Victus Spiritus



28 Sep 2010

Hope you enjoined that moment of Zen

The space above was brought to you by my killer task list and cheat sheet rolled up into one epic note, more on why later. The note serves as a useful guide and reminder of where I left off after a number of hours away. If you can stomach moments of intense boredom there's nothing more productive than working on one thing at a time, the list allows me to add things to look at later, cutting off a distraction before it leads to other distractions. If you are a master of concentration and meditation such parlor tricks have little value. I'm the master of self distraction so they're a good self hack.

I have an insatiable propensity to add interesting tasks to the list, balanced against limited ability and resources to bring them to fruition. I'm confident there's a rationale behind this arrangement, but I couldn't communicate the concept without a few seasons under a banyan tree. Why is not as interesting as how I can best leverage this quirky relation between ideas and execution to my advantage^.

Whenever it grows too complicated or bloated I refactor it by pruning the cruft, byte by byte. This cathartic activity bares resemblance to a crafter sanding smooth curves into wood, or the mindful act of trimming a bonsai tree. If the powers that be* saw fit to bless me with the fortitude to complete all of my self assigned tasks, I have little doubt the event would precede a reality bending warp into bizarro world.
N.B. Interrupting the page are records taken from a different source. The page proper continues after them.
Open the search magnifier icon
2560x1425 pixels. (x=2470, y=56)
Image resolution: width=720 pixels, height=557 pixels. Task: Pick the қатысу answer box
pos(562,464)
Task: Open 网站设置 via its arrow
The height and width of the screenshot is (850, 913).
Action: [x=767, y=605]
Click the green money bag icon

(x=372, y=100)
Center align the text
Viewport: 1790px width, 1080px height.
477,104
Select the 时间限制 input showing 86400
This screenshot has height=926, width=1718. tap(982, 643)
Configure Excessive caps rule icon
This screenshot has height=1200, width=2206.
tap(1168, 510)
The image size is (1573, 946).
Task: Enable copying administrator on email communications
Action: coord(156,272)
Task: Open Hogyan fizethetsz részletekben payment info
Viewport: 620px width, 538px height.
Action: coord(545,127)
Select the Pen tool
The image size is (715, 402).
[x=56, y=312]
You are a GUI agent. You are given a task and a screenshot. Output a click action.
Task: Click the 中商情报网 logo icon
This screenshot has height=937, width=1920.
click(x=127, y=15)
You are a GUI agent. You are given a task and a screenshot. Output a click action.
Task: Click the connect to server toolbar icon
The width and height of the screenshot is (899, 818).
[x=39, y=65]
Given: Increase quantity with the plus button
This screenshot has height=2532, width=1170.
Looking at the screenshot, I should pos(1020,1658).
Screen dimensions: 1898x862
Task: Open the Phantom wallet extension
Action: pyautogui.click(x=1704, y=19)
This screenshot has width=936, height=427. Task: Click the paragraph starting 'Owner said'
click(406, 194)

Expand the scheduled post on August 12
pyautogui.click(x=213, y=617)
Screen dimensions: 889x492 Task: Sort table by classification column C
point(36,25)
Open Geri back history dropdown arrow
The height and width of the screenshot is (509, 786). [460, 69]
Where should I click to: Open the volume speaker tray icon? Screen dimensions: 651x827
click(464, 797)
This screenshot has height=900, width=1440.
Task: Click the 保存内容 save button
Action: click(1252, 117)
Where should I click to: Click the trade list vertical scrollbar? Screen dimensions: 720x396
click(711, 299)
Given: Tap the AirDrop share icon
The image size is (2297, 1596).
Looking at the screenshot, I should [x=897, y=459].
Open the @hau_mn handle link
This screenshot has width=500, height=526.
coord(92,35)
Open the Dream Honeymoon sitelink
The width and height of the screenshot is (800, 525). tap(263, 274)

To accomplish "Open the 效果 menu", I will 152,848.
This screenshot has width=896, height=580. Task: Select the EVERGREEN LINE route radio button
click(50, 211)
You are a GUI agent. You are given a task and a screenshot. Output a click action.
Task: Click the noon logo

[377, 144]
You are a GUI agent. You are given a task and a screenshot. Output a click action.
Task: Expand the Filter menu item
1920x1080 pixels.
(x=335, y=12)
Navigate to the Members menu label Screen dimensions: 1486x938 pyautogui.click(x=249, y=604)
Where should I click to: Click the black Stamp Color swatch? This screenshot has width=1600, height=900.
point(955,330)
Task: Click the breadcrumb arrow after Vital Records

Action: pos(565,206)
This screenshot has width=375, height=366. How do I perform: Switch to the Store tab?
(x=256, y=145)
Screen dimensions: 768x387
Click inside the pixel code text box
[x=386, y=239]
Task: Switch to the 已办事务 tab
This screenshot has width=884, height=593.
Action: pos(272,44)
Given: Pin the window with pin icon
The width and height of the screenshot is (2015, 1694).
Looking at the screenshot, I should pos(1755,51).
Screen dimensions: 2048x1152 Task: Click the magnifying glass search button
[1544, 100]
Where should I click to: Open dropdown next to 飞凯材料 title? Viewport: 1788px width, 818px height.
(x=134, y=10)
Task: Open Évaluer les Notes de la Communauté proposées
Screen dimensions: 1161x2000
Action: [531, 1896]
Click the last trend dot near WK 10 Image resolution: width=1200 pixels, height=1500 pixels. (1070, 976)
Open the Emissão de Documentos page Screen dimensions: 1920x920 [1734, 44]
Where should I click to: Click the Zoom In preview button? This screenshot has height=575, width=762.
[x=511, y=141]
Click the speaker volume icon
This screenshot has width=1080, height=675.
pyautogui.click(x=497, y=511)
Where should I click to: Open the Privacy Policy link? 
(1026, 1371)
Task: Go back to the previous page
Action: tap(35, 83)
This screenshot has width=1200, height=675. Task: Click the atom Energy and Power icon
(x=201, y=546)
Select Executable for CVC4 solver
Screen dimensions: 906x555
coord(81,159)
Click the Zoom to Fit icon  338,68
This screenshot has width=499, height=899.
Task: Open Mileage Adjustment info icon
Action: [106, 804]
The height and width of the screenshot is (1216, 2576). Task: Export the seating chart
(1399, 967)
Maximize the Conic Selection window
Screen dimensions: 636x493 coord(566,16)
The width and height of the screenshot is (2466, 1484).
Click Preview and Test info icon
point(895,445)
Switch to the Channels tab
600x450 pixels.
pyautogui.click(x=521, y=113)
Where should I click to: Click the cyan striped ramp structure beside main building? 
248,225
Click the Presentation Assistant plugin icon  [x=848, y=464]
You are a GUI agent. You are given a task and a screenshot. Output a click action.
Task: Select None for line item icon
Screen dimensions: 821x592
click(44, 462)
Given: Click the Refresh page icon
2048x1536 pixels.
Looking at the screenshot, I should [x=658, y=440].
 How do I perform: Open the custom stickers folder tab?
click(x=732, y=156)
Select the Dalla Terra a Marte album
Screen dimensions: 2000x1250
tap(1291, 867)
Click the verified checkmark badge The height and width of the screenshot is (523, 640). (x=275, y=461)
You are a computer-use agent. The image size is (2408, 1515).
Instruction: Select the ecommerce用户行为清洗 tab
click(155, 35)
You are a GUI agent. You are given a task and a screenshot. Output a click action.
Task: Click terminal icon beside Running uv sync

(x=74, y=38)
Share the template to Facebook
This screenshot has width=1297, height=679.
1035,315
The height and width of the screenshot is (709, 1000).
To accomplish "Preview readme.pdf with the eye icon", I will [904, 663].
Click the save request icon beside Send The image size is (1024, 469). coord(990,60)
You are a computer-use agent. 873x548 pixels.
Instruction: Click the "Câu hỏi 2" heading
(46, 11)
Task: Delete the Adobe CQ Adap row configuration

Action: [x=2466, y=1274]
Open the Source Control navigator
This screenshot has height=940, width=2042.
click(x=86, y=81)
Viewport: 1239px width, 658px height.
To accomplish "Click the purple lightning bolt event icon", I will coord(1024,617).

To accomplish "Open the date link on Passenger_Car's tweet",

Now about the story behind the space at the top of the post

Last week while working late at night (for me that's 10:30pm), I struggled to get a trivial JavaScript function to mimic a conceived flow of data and user interaction with little luck. As per my usual experience with web hacking, there are a 1001 different ways to skin the same cat (poor kitty). Curse the diversity of web frameworks, but bless each of their finest qualities and lessons. Where would we be without their perky front ends, restful routes, and static assets**?

Following a usual bout of frustration therapy^^, I cleared a few dozen rows of space at the top of my to do list. I immediately felt more relaxed. Now each time I sit down to work, I'm greeted with a comforting blank space above my to do list. I decided this silly practice of prioritizing calmness over tasks is worth sharing. We master utilization of information by shaping the spaces that surround it. Only then are we free from the visual noise of distractions.

*= my wife's cooking
^= Self mind hacks FTW
**= pervert
^^= Listen carefully as I reveal the engineer's secret mantra passed down to me from legends of an earlier age. First what can this mantra accomplish?

The secret: To curse and occasionally send complaints to mailing lists or hacker friends. I tend to email Tyler about why whatever I'm using sucks, and why each design decision they made pains me, until I figure a way around it.